> [What you should do] For the records below, give the number of lines in which "agent" appears, and add nothing else.

> [Material provided]
____

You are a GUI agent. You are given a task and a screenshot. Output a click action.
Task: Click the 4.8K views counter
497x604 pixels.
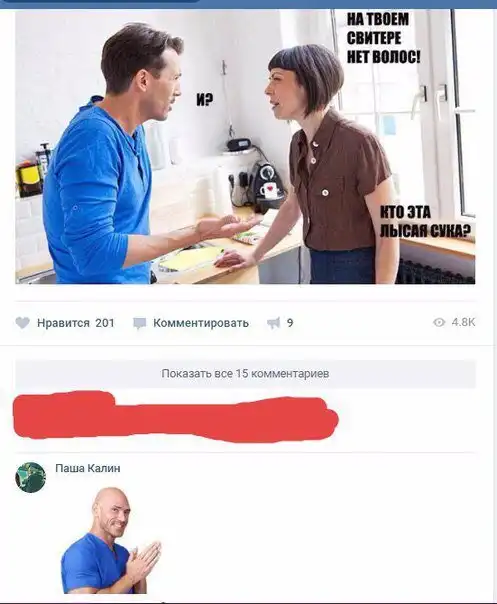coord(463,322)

____

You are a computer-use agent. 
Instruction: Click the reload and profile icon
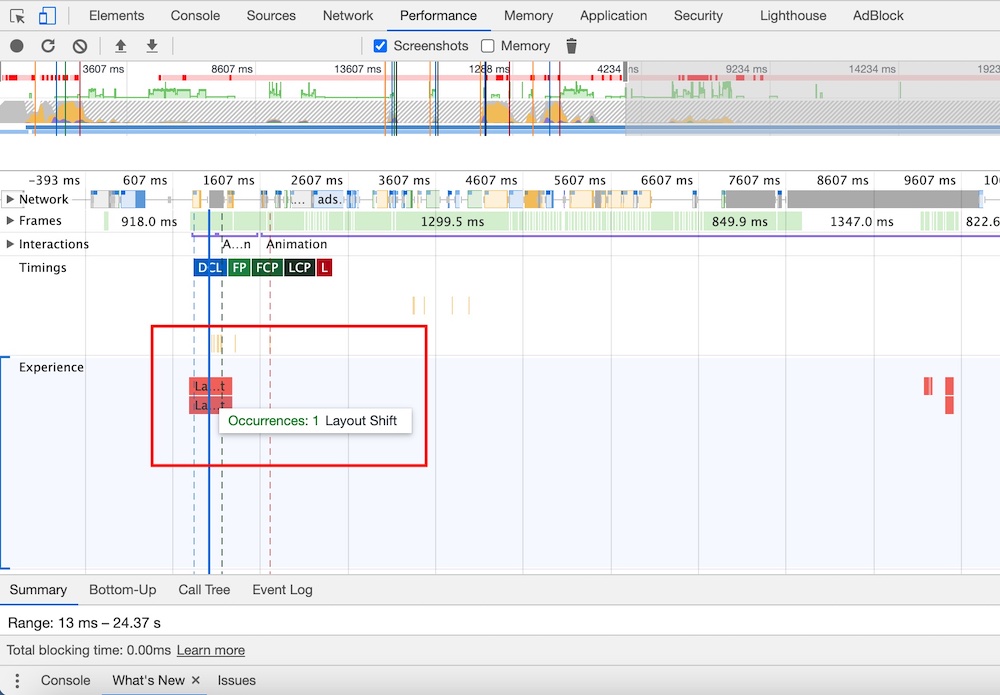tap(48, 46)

____

> [Written answer] 2